___ Extract to read ___
Friends With Benefits

Philippines
September 18, 2008 10:09pm CST
Do you believe in friends with benefits? Have you experience making out with a friend with no commitment at all? Is it possible that the two of you will remain friends, but would still be as close as you were before you crossed the physical line? Please share your opinion.
4 people like this
9 responses
@lilaclady (28207)
• Australia
19 Sep 08
I don't think it is as easy for the female as the male in the relationaship and I know somtimes it does change the friendship in ways...especially when another person comes into that relationship...
@rsa101 (38126)
• Philippines
19 Sep 08
I had to agree on you on this. Ladies tend to be more emotional when it comes to this physical attachments are involve.
@Ravenladyj (22902)
• United States
19 Sep 08
I think it depends on the female..I know that i'm NOT one to get attached and I have several female friends who are the same way..In fact, there have been times when the males in my friends-with-benefits set ups have gotten too attached to me and I had to end it cause I just wasnt havin it.
@LadyMarissa (12148)
• United States
19 Sep 08
Yes, 2 of my best friends were originally friends with benefits. One has married someone else & I've been married twice & we still remain good friends. We no longer share benefits. I found the benefits drew us closer together emotionally. I've always heard that bringing in the physical side of it will ruin a good friendship, but I did NOT find that to be true. The other one & I were close friends for over 15years when I met my husband. We remained friends...just not as close. Since my hubby passed away, he has helped me with some yard work & chores around the house. We no longer share benefits but have remained close friends!!!
• United States
20 Sep 08
Short answer is: yes, it does and can happen. I have been fortunate enough to have had five ladies with whom I have the pleasure of being friends with benefits. We remained close friends afterwards, but like most of the responses here, after a few years, our live drift apart. One such friend and I shared a friendship that include f*cking each other's brains out occaisionally for three years. She is now married, living in another state, but is still a friend, and is a good friend of my oldest daughter. At the other end of the spectrum, I have one lady friend that has disappeared and I do not know where she is. We both had that friendship with benefits for four years, but again she and I each moved to different states and lost touch with each other. That was 25 years ago. The other friends do not live close to where I live today, although two of them I keep in touch with. I have re-married since then. I cherish my memories of them, of the times we spent together and their friendship.
• India
25 Sep 08
not at all dude
• United States
19 Sep 08
Yep I totally believe in it. I've done it with a few of my male friends and it didn't change our rlationship at all. The key is to know where each of you stands on the issue. Especially if its a spontaneous 'oh we're drunk' kind of thing. the next day don't be afraid to talk to them about it and where you stand in your realtionship. Problems arise if either party is interested in being more than just friends. I think its best to expect nothing and ssume that the two of you will only be friends (who occasionally hook up). I think I'm actually closer to my friends who I've hooked up with before. It's something extra that we've shared and the fact that our friendship survived it when many don't shows us how great our frienship was to start out with.
___
## Written task 1
From the forum thread on friends with benefits, copy the passage from "4 people like" up to and including "wasnt havin it.".
## Written task 2
In the forum thread on friends with benefits, how long had LadyMarissa and her other friend been close friends when she met her husband?
## Written task 3
Write what comes next in the forum thread on friends with benefits, picking up after its final reply.
___ Dataset ___
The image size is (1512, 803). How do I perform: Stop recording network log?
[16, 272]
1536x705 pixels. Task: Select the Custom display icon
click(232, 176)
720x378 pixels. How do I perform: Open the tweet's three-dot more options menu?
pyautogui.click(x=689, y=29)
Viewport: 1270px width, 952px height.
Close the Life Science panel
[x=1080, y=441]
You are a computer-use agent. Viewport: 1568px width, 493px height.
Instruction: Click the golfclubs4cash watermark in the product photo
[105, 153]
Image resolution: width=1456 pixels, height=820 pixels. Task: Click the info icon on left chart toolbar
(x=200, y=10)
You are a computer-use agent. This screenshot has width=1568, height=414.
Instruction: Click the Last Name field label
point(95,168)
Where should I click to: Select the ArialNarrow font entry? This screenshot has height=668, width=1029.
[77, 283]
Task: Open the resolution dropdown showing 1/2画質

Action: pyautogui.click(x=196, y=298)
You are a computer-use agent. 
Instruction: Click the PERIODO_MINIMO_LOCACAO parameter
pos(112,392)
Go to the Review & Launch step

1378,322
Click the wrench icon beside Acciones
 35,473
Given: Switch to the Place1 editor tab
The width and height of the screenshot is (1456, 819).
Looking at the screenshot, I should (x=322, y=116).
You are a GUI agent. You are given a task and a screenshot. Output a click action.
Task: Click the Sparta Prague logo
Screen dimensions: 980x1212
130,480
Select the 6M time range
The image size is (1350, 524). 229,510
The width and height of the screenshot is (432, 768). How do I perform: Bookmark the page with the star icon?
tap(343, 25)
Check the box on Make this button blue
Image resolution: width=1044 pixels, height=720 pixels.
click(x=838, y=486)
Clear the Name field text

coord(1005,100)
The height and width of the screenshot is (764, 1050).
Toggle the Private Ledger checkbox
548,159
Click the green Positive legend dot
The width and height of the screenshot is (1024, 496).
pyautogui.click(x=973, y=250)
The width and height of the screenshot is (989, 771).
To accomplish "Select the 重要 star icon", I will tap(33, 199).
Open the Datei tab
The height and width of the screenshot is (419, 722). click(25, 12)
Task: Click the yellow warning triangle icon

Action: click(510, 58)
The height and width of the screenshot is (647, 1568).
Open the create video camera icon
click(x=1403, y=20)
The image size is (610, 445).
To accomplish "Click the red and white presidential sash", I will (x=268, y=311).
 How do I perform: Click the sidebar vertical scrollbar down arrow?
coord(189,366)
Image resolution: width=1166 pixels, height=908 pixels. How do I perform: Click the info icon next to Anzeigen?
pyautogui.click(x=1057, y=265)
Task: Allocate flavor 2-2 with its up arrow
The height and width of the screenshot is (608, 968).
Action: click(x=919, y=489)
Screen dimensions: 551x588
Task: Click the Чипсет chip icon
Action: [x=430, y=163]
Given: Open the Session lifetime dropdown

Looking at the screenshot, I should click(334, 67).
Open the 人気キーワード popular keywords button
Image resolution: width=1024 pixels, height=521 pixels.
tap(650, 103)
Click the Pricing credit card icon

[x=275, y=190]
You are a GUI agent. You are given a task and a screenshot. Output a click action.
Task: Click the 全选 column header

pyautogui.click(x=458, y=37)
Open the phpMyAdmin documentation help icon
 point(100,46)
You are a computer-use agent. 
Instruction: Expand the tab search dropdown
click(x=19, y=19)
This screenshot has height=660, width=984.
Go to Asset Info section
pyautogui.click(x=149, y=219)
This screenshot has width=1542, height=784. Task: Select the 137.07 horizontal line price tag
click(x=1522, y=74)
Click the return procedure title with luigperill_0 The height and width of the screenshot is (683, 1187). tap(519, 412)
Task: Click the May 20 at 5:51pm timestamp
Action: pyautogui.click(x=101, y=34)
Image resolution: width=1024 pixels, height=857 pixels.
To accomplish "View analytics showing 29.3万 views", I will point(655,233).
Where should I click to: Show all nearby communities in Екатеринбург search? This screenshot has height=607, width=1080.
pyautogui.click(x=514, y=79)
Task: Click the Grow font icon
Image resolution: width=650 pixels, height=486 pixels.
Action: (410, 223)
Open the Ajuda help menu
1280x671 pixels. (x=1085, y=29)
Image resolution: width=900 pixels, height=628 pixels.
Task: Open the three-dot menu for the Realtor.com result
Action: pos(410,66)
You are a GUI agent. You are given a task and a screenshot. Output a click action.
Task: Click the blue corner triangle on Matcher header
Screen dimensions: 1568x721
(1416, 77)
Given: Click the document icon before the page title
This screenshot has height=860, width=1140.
___
## Output 1
4 people like this
9 responses
@lilaclady (28207)
• Australia
19 Sep 08
I don't think it is as easy for the female as the male in the relationaship and I know somtimes it does change the friendship in ways...especially when another person comes into that relationship...
@rsa101 (38126)
• Philippines
19 Sep 08
I had to agree on you on this. Ladies tend to be more emotional when it comes to this physical attachments are involve.
@Ravenladyj (22902)
• United States
19 Sep 08
I think it depends on the female..I know that i'm NOT one to get attached and I have several female friends who are the same way..In fact, there have been times when the males in my friends-with-benefits set ups have gotten too attached to me and I had to end it cause I just wasnt havin it.

## Output 2
Over 15 years.

## Output 3
• United States
25 Sep 08
I have had two situations like that... A guy ihave known since like 6th grade...he is alike a brother to em and we always joked about being more...but ima very emotional type girl and i want something serious as he is very laid back and not ready for a relationship ..yeah well one year i was leaving to go to Fl for a week and we decided to hang out the night before i went... We ended up kissing and boy was it great... Only thing was ..that night made me realize that i wanted everythign that we had joked about..but that was just it.. it was a joke in his eyes and in mine.. i realized it was a wish. so needless to say it didnt go any further and i had to separate myself from him for a while. um...the second. my "ex" (he isnt my ex exactly cause we never dated..but we messed around for a little over 6 months and we were basically ina relationship with out the commitment type thing) he was a guy who trained em when i started my last job. I liked him of course and when we first met he had some issues with his girl and i never thought anything would come between us except being friends...well one night on his way back from his family reunion i text him to see whats going on how he had been type thing and he let me know he wanted more..well at the time i was single and i needed it so i figured why not. yeah well it went on for six months and i ended up calling it off to be with my fiance. like i said ima commitment type girl...
@Ravenladyj (22902)
• United States
19 Sep 08
Back in the day I had a few friends with benefits and yes to this day we're still friends...It was the perfect set up actually...BUT I'm also a very laid back person and tend to not get attached to ppl or jealous etc etc ya know so it was easy for me..
@rsa101 (38126)
• Philippines
19 Sep 08
Well I guess there are really friendship that has this kind of an arrangement. I think its grossly disadvantageous with the ladies because they may get pregnant along the way and it would be pretty inconvenient for her to carry this especially if there is not emotional attachment to the relationship. While the guys can enjoy this "benefits" conveniently without really investing much on the emotional aspect of it. The "benefit" is al favorable to us guys than with the ladies.
• India
19 Sep 08
I don't like to touch my friends physically because they are friends not a lover. I think friend not do any think physically in my view i don't know rest of the places but in my country friends not do that.